**REQUIRED TASK:** Reproduce the listing from the line with "Given: Click the Bluetooth: 5.0 line" up to and including the line with "Action: (927, 154)", leaving out the pictures.

** START OF ITEMS **

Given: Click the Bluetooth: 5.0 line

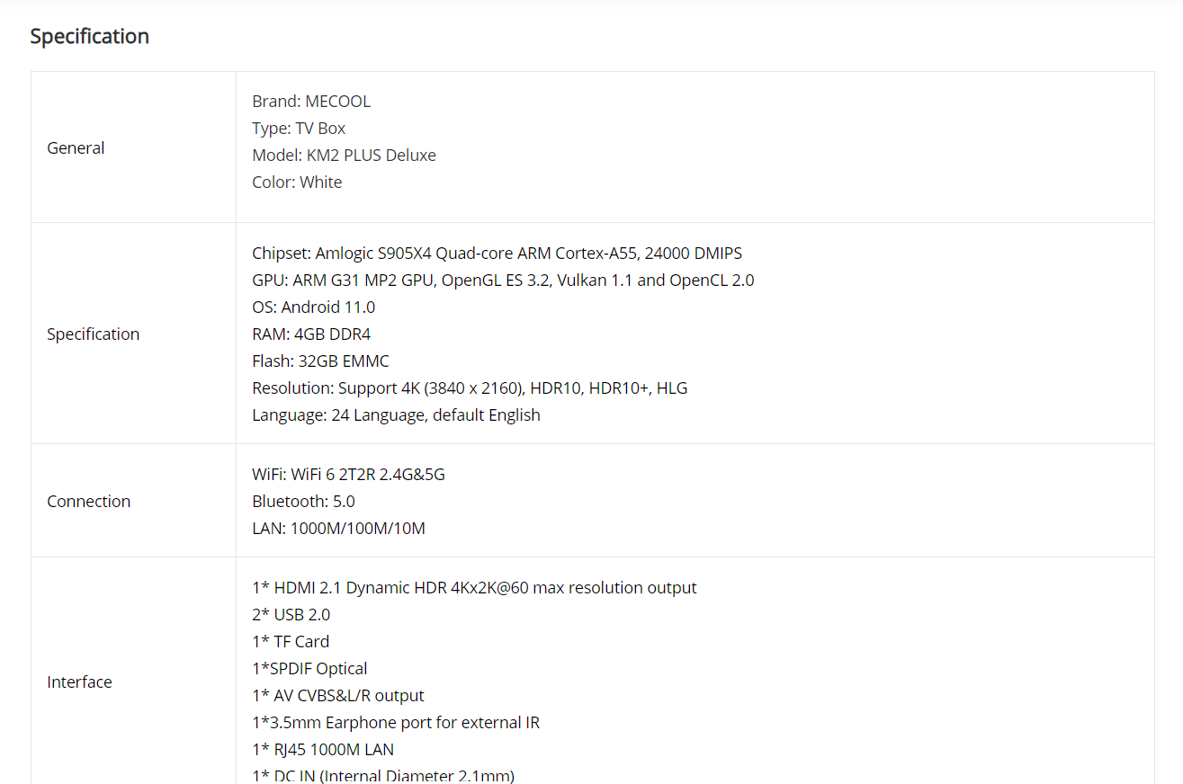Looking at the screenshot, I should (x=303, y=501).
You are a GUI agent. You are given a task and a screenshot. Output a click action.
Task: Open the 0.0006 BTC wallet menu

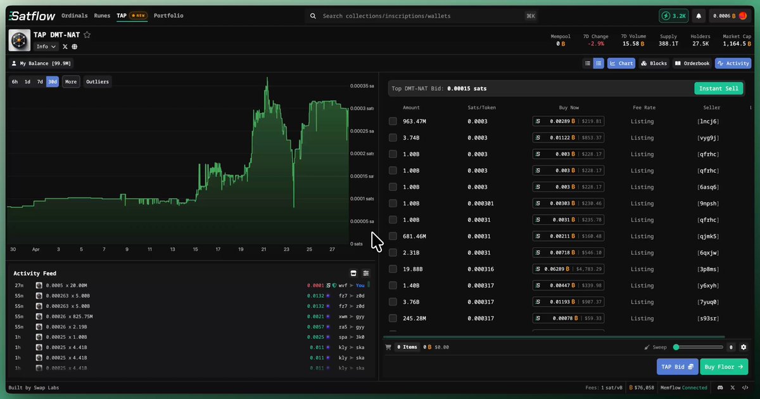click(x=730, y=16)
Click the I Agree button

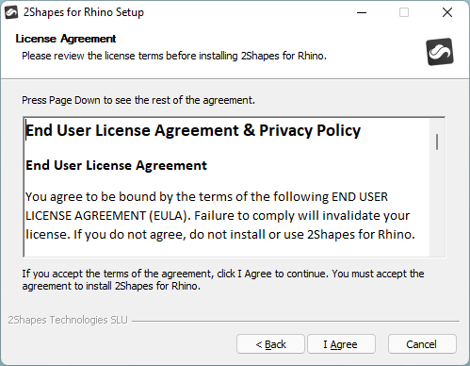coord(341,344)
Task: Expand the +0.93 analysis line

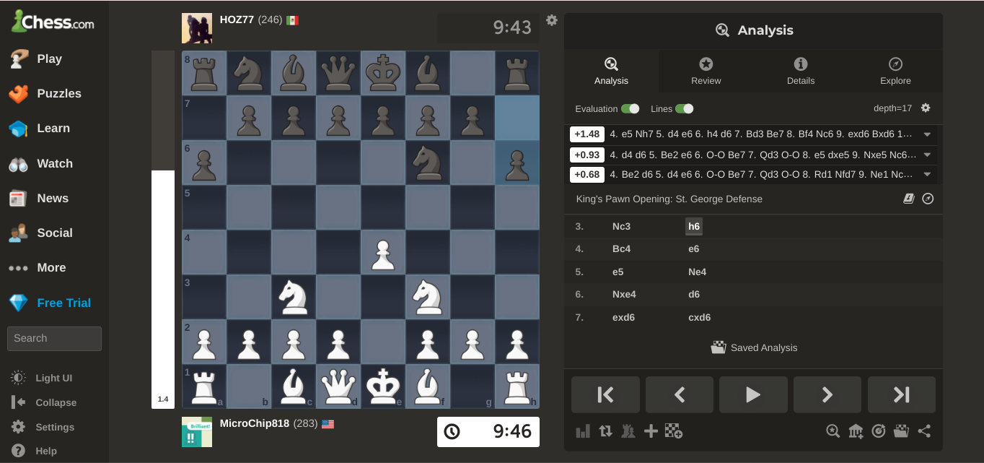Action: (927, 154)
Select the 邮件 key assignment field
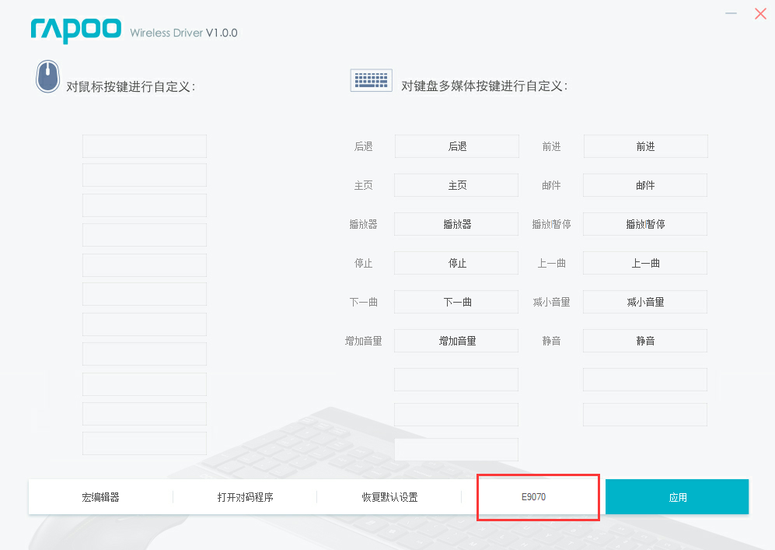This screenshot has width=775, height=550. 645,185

** END OF ITEMS **
** START OF ITEMS **

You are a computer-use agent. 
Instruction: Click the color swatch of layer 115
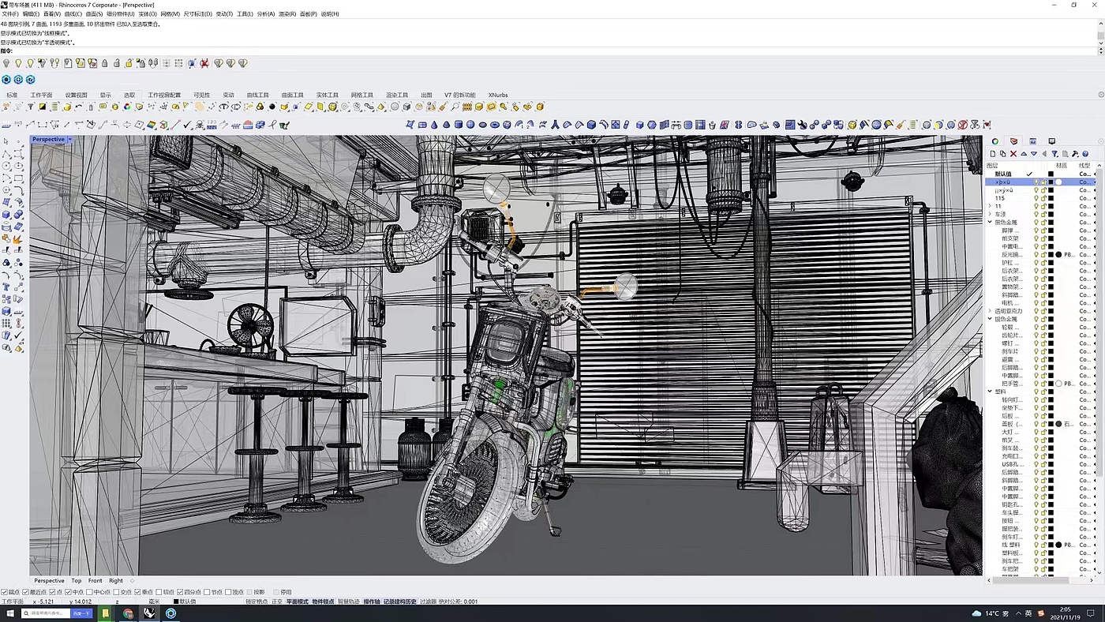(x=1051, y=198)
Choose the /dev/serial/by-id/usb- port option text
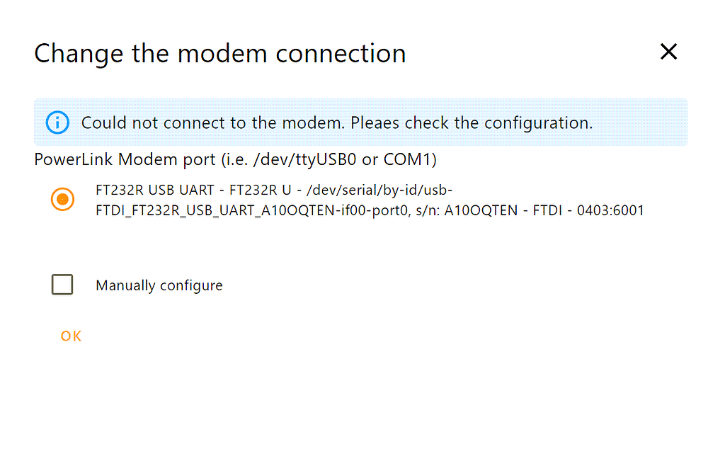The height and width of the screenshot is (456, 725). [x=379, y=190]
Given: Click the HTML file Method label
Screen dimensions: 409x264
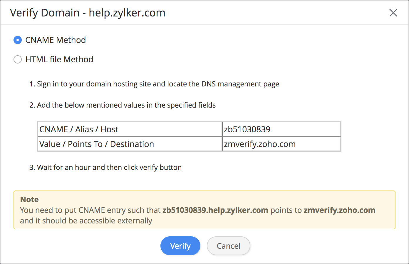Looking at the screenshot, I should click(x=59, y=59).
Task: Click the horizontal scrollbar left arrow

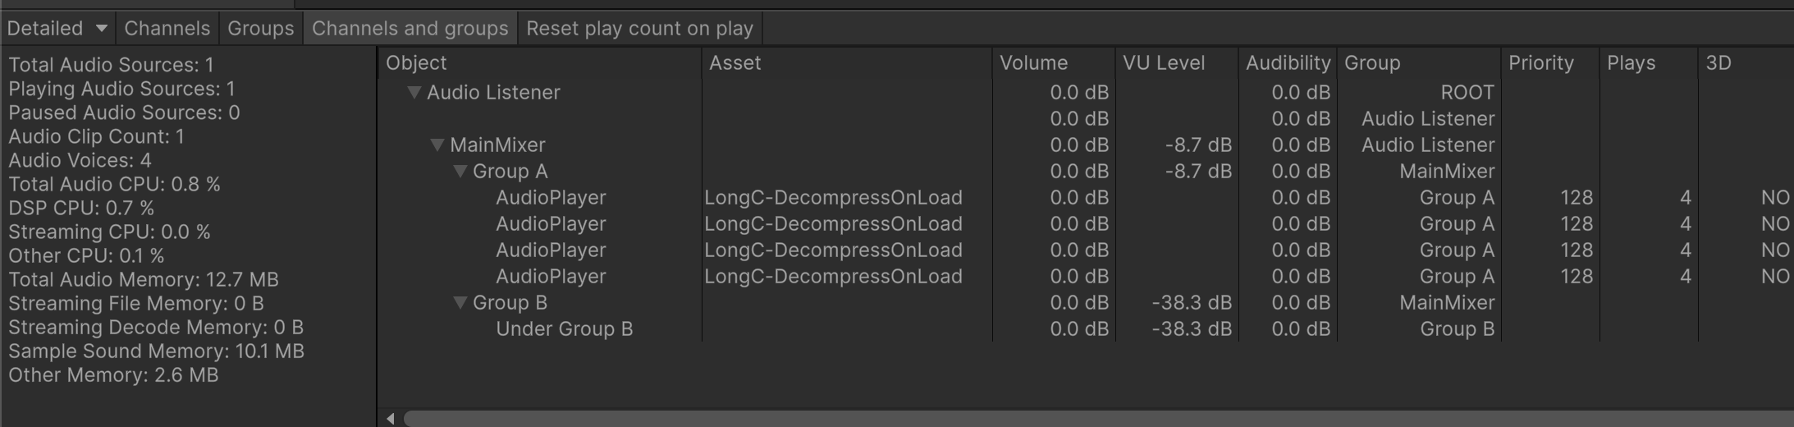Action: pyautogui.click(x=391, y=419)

** END OF ITEMS **
** START OF ITEMS **

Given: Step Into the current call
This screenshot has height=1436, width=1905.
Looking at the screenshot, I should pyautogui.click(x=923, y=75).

** END OF ITEMS **

**CORRECT RESPONSE:**
Given: Click the Bluetooth: 5.0 line

Looking at the screenshot, I should (x=303, y=501).
You are a GUI agent. You are given a task and a screenshot. Output a click action.
Task: Open the 0.0006 BTC wallet menu

click(x=730, y=16)
Click the I Agree button

coord(341,344)
Task: Expand the +0.93 analysis line

Action: (927, 154)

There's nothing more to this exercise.